I just bought a Linksys E8450 device and flashed OpenWRT firmware as described in https://openwrt.org/toh/linksys/linksys_e8450. Then I found that luci does not suppport 802.11ax configuration yet. After some investigation into openwrt source code, I found this:
enable_ax=0
case "$htmode" in
HE*) enable_ax=1 ;;
esac
root@OpenWrt:/# uci show wireless
root@OpenWrt:/# uci set wireless.radio1.htmode='HE80'
root@OpenWrt:/# /etc/init.d/network restart
'radio0' is disabled
I hope it helps anybody buying a 802.11ax-capable device but unable to use it.
Thanks for the 802.11ax tip, I’m thinking about getting the e8450 and just wondering which flash method you used, the ubi or non-ubi and if there were any problems with the flash (doesn’t seem to be much documentation on it yet).
Have you enabled ax with the command provided by @jiegec and restarted the network?
root@OpenWrt:/# uci show wireless
root@OpenWrt:/# uci set wireless.radio1.htmode='HE80'
root@OpenWrt:/# /etc/init.d/network restart
'radio0' is disabled
Wikipedia:
Linksys was founded in 1988 by the couple Victor and Janie Tsao, both Taiwanese immigrants to the United States. The company was purchased by Cisco in 2003, and sold to Belkin in 2013. Belkin was acquired by Foxconn in 2018.

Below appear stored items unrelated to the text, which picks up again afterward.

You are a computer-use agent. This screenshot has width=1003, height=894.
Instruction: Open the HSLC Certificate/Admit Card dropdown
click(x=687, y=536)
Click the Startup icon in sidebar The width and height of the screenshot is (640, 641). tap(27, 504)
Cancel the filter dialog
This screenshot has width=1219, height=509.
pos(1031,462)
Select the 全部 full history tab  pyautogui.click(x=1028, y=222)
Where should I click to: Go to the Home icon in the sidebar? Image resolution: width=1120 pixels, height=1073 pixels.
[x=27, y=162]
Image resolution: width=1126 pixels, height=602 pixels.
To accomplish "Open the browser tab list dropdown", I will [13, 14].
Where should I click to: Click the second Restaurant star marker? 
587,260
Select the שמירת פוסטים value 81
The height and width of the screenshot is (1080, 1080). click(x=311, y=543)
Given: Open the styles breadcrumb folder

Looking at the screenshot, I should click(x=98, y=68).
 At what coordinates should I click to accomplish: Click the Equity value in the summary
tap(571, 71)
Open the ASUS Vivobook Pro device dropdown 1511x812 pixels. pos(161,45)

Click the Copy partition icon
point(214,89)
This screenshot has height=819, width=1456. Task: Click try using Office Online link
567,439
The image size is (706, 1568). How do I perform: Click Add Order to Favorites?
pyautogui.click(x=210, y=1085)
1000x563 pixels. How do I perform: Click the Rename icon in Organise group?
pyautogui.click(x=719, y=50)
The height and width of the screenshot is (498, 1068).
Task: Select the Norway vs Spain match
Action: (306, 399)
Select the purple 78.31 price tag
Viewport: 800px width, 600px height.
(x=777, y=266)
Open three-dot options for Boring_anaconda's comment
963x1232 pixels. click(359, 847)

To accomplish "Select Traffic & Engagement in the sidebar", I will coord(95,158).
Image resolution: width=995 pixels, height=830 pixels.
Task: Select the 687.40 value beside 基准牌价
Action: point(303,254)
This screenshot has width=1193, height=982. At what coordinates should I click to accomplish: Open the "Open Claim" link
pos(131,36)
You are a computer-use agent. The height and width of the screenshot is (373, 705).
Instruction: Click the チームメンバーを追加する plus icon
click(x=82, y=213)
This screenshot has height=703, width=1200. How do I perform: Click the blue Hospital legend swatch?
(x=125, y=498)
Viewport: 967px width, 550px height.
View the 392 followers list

And Belkin had a 10% off coupon, so actually 60 USD cheaper. All the main router companies do a lot of marketing on their router models, often many models share the same platform with functions neutered in software to differentiate models from each other. Often, WIKDEVI and FCC filings are the only truth about what is really in there.
Nice.
How do these mediatek devices fare in comparison to the qca/ipq80xx hardware. I own an r7800 so trying to figure out whether this is a good way to future proof without spending too much. the belkin is reasonably priced (i could care less about triband at this point), but things that are important to me...
160mhz 5ghz bandwidth
router processing power
mesh/wds support
driver (i hear mediatek devices have hardware flow-offload or hardware nat enabled)
5 GHz: 2*4x4:4 802.11ax (external, often 2*QCN5054, virtually making this 8x8)
mt7622b seems to share very well optimized ethernet drivers with its (ra)mips based predecessors (e.g mt7621a), but is limited to 1 GBit/s ports due to its included switch hardware. In stock OEM firmware, The various ipq80xx systems rely on a proprietary NSS firmware, offloading parts of the networking to an ubicom32 derived little-endian NSS/ NPU core (well, two of them in all cases) and are designed to support up to 10 GBit/s ethernet (or 2.5GBASE-T/ 5GBASE-T) that way (you will rarely find those in practice on ipq806x devices, but they're common for ipq8074).
The Belkin rt3200/ Linksys E8450 should beat ipq806x in practice, but would lose against ipq8074 (ipq8071 might be a fairer head-to-hear competition) - both in terms of routing- and wireless performance. But while the Belkin rt3200/ Linksys E8450 is supported right now, ipq807x is not (yet).
But ipq806x is battle-tested by now, while mt7622b+mt7915e is still very new (and still being improved, with some fluctuations) - and ipq807x isn't supported yet at all. So fair comparisons remain hard for the 802.11ax chipsets, based on not enough data points or none at all in case of ipq807x. What is clear, is ipq806x maxing out somewhere between 400-650 MBit/s WAN speed (without sqm, with sqm just under 200 MBit/s), mt7622b seems to beat that - I have not heard enough feedback about the wireless performance/ stability (but no complaints either, everyone seems to have been rather pleased so far).
hello everyone here is my test published with sqm on a fiber, the question I ask myself is can I use fq codel + simple qos to have a qos and thus can have high bitrates?
Hello, I just got my hands on a Totolink X5000R and flashed openwrt on it. After installing luci and a few other packages I can't seem to be able to choose anything on the 5Ghz frequency, that includes 802.11n 802.11ac and 802.11ax.
What else have you done to get your device working?
All I did was run the three commands in my post really. I note that it doesn't work in the Luci GUI, so you need to do it via the command-line 'uci' tool.
This is awesome many thanks, ordered a Belkin R3200 for roundabout 89€ too used on amazon.co.uk (shipping to germany) after reading its specs and the post here.
Mind you someone with fiber tested it as well in the above linked topic and managed to almost max their speeds out (1 Gbits).
Now I have something capable to play with on OpenWRT.
Did any of you test if wireless bridge/wireless client mode works?